Israel’s sudden commencement of war against Iran on Thursday night dwarfed the significance of the winter fuel allowance reinstatement and the spending review in the UK.
ISRAEL AND IRAN GO TO WAR

Israel launched Operation Rising Lion in an attempt to prevent Iran’s acquisition of nuclear weapons, bombing nuclear facilities, missile and drone launch capabilities and assassinating Iranian military leaders. Just two days before the planned sixth round of talks between the USA and Iran about limiting Iran’s nuclear enrichment programme, Israel unleashed a direct attack against Iran on Thursday night.
Israel dropped more than 300 munitions on around 100 targets across Iran overnight, including Tehran and the nuclear facility in Natanz in an impressive display of MOSSAD’s covert intelligence work carried out over years. High-ranking Iranian military commanders were assassinated by the simple and effective Israeli ploy of bombing the apartment buildings in which they slept, while overground nuclear facilities were attacked and significant portions of Iran’s missile and drone launching capabilities were degraded.
Of course, after a brief pause, Iran responded with drone and missile attacks against Israel, for the most part intercepted by Israel’s “Iron Dome” defence system. Regime change is clearly on Israel’s shopping list, but a direct assassination of Iran’s “Supreme Leader” has apparently been ruled out by the USA (which somewhat punctures the USA’s position that it was not involved in Israel’s operation in any way.)
This conflict will inevitably roll on for some weeks at least, although the possibility remains that other regional players are drawn in to the conflict intentionally or via a stray bomb or missile veering off course either intentionally or accidentally. Iran will “lose” and the chaos of any potential regime change in Iran will probably rival some nuclear explosions in scale and destructiveness. Whether all this has the effect of securing Bibi’s legacy and allowing him to avoid outstanding criminal corruption charges only time will tell.
WINTER FUEL ALLOWANCE U-TURN

Rachel Reeves executed the extensively signalled U-turn over pensioners’ winter fuel allowance she removed in July 2024. That had been a confused and cynical exercise in strength signalling at the expense of the oldest (and coldest) members of society. However, by parroting the most obviously absurd justification for the reversal, Reeves now proves her many critics had a point: she’s just not up to the job.
Some demented Presser obviously thought a defensible line could be “… a necessary evil when we came to power in July because of the economic mess we were left in, but no worries, we’ve fixed all that and now the nation can afford for us to restore the allowance, but make it a bit more complicated so that it just becomes idiotic.” If this was self-delusion then the wake-up call came only 72 hours later when the UK GDP numbers were released, showing a 0.3% reduction in GDP in April. Like the illegal migrant boat arrivals, however, this was probably all down to the weather. Sadly, Reeves’ line probably was more wishful thinking than self-delusion.
Painful admissions deferred, electoral consequences not avoided.
UK SPENDING REVIEW
The reinstatement of pensioners’ winter fuel allowance allowed a cleaner approach to the reveal of the UK spending review setting out government spending for the next five years the following day. Briefly: spending significantly up for health, less significantly so for education, actual reduction in crime and justice spend (despite Yvette Cooper holding out to the bitter end), implementation of increase in defence spending to the 2.5% of GDP so painfully accepted last week, only to be politically superseded this week…

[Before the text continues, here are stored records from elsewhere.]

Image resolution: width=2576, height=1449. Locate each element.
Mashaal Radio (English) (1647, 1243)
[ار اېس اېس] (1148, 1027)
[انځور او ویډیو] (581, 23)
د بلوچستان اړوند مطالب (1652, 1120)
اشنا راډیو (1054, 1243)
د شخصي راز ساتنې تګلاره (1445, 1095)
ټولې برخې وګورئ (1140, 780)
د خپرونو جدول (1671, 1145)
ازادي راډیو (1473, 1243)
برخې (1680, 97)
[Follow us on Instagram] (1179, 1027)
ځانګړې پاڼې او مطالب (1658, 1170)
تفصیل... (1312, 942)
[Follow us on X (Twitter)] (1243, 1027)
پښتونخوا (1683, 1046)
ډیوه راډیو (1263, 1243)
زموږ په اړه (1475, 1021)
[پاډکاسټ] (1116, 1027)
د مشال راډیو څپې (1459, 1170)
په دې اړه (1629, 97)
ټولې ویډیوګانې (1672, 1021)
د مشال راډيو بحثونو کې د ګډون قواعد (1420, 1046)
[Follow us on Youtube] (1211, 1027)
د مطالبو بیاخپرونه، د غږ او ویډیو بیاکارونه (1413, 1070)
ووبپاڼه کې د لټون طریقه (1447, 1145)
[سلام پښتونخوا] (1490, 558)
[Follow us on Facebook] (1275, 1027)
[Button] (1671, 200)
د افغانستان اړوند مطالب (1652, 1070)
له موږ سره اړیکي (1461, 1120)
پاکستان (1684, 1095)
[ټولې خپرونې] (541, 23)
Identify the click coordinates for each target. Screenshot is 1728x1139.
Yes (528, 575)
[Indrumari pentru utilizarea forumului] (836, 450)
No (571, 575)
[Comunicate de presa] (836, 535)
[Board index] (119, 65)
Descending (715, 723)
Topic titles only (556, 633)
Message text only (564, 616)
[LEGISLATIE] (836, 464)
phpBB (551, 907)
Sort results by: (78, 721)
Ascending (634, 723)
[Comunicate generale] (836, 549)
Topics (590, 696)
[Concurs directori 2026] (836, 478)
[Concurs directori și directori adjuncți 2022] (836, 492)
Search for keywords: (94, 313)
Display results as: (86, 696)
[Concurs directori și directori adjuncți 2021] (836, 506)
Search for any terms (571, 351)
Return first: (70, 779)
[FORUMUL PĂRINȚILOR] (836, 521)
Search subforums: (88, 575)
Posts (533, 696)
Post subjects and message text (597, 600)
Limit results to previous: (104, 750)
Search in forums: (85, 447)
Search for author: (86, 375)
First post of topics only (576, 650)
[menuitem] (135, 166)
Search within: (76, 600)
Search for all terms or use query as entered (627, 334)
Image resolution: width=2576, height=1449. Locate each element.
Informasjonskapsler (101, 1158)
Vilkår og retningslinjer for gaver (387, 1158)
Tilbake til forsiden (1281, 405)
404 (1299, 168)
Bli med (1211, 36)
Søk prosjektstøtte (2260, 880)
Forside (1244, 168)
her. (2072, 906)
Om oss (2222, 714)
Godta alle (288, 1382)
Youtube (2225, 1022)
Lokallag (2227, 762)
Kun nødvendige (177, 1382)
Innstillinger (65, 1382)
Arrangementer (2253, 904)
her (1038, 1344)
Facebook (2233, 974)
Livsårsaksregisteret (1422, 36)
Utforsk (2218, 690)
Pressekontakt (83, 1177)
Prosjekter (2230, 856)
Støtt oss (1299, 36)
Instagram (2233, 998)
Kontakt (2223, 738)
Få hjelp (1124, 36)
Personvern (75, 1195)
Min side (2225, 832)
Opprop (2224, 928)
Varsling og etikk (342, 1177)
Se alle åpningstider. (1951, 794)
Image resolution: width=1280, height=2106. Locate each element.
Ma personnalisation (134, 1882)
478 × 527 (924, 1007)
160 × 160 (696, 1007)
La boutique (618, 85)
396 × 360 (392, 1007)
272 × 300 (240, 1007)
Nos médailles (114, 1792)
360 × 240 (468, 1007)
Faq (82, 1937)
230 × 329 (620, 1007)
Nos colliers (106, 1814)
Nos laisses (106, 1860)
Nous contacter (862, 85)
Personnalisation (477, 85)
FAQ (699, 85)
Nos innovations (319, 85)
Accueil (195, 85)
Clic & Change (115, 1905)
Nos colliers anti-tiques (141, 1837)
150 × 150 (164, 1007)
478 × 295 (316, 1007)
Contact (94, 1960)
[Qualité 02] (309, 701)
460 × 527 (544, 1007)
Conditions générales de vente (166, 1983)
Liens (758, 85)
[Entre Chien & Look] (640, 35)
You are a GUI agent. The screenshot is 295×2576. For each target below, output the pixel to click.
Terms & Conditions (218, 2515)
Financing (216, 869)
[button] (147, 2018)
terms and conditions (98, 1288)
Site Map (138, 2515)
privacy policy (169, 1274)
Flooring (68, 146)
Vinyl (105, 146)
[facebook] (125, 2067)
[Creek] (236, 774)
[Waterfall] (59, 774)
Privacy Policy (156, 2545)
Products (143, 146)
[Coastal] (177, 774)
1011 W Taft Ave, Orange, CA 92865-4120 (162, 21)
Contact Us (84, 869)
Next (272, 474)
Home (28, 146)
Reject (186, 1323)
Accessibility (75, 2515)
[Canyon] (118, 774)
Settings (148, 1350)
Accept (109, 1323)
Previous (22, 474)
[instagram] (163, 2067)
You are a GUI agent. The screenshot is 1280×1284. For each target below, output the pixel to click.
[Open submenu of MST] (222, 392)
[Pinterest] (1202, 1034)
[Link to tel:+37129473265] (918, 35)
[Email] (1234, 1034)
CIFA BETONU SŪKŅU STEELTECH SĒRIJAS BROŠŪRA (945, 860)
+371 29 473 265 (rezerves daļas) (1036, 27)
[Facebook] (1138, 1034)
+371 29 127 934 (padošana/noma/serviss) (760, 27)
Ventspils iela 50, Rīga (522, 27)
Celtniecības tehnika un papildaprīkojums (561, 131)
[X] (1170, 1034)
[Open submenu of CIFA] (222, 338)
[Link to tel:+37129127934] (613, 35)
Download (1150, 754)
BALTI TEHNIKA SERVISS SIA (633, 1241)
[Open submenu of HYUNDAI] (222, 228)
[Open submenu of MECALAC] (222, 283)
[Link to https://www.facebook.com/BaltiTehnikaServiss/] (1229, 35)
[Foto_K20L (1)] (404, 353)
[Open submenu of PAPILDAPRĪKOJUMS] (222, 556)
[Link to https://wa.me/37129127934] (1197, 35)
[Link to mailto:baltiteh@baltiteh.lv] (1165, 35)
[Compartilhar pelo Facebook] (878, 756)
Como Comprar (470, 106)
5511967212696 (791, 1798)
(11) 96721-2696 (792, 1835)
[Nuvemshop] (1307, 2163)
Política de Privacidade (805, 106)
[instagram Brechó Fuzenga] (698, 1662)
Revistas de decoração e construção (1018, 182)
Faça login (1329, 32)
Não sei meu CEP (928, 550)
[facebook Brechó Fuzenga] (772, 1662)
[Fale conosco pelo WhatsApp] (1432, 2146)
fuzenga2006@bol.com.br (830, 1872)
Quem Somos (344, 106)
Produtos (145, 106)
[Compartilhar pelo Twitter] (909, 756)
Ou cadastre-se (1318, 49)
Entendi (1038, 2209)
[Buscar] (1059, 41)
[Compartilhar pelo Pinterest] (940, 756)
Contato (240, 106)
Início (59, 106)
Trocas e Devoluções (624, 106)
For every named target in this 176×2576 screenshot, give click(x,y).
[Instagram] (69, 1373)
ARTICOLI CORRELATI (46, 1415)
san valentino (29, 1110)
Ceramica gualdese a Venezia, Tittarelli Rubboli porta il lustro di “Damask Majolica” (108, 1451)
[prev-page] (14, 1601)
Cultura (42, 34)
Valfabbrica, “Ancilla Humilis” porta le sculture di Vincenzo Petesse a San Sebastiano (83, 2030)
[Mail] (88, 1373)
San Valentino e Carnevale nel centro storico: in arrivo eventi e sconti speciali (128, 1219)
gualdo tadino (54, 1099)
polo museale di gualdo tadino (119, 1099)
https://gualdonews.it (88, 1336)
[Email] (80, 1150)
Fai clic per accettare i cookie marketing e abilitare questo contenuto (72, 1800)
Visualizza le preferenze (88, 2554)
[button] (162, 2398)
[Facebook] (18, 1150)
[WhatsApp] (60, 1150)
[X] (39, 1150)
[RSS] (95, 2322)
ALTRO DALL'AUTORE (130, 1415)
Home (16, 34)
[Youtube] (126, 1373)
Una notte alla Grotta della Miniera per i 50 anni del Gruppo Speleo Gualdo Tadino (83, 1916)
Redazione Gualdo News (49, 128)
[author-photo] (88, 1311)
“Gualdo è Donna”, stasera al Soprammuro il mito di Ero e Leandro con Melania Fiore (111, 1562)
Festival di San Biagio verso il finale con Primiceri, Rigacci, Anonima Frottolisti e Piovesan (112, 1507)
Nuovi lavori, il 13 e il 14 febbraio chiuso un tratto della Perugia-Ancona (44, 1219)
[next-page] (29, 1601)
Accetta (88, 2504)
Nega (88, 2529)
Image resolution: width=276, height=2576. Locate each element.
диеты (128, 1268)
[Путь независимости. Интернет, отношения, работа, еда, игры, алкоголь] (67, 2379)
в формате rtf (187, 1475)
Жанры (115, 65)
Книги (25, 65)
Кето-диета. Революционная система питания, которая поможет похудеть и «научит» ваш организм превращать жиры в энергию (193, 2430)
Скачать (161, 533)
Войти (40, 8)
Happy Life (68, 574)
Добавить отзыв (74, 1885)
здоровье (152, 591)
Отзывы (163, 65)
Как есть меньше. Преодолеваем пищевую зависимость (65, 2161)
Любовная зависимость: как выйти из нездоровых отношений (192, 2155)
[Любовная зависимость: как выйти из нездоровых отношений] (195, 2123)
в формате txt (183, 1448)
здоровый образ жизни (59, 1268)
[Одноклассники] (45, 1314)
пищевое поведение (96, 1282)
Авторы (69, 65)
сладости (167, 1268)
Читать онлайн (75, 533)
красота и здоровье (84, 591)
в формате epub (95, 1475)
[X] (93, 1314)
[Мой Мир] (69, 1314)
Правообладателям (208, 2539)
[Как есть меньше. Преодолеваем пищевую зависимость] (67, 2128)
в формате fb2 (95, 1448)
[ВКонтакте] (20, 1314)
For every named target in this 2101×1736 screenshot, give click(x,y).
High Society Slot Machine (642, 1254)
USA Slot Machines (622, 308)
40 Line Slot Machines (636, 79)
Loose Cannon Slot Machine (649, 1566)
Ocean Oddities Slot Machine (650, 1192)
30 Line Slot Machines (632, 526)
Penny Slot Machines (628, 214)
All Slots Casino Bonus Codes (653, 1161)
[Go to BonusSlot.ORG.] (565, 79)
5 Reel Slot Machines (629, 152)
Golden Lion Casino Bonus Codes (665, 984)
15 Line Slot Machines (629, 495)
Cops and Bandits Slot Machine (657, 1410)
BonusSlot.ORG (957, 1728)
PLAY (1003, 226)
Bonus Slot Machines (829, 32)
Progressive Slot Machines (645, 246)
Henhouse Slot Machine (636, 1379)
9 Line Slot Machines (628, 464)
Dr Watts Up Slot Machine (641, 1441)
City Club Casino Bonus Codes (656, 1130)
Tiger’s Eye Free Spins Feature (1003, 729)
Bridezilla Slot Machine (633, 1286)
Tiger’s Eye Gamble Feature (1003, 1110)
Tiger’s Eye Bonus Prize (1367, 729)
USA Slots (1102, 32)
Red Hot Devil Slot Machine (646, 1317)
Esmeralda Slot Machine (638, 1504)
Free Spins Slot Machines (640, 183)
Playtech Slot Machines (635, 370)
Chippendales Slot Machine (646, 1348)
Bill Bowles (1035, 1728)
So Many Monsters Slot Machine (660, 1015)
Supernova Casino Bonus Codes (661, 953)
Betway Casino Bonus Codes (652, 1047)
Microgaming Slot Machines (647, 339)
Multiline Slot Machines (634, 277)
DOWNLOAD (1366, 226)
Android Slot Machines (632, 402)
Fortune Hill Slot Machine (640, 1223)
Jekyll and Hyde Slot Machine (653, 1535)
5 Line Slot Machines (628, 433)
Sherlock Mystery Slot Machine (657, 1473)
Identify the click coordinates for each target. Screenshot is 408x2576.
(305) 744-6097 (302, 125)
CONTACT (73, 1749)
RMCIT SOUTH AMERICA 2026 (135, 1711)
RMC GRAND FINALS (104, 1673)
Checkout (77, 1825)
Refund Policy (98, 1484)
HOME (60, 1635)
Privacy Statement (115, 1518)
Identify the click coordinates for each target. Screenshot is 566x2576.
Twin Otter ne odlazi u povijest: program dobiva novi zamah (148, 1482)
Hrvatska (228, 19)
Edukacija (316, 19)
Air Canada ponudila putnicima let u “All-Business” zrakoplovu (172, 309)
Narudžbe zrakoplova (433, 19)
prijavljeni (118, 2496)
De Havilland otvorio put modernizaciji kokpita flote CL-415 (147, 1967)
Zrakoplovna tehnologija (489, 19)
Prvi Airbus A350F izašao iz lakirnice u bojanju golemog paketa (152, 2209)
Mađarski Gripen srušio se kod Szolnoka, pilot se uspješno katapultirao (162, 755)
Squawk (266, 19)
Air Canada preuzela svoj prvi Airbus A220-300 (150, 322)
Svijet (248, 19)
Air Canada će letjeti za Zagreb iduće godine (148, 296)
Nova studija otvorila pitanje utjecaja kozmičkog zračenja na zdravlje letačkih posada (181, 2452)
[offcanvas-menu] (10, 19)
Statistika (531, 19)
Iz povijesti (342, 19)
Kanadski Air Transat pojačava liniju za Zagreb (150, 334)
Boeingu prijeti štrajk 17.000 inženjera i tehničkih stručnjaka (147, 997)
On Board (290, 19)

However, a slightly more structural perspective allowed by half an hour’s reflection suggests that the 2025 spending review is built around one central idea, even though that idea is hardly new: reclassify spending as investment and pray that unblocks some of the bottlenecks that have made UK economic growth so elusive. So, while Ministry of Housing, Communities and Local Government (MHCLG) expenditure is cut in real terms over the 5-year period a pot of extra “investment” sees an extra £1.6bn per annum in investment in social housing. Transport budget cuts by 5% but £16bn extra to be invested in locally-controlled transport infrastructure investments over the five year period. Energy departmental spending allowed to increase by negligible 0.5% per annum, but £12bn found to invest in new nuclear reactor at Sizewell.
So, spending bad, investment good. Of course the significant administrative savings will prove illusory, even with new AI “investment” but the legacy question will be “whether treated as expenditure or investment, will the extra spending unlock UK growth potential?” Predictably, however, the next general election will come before that question can be answered and will be settled on other political issues (immigration, health service delivery, crime and safety.)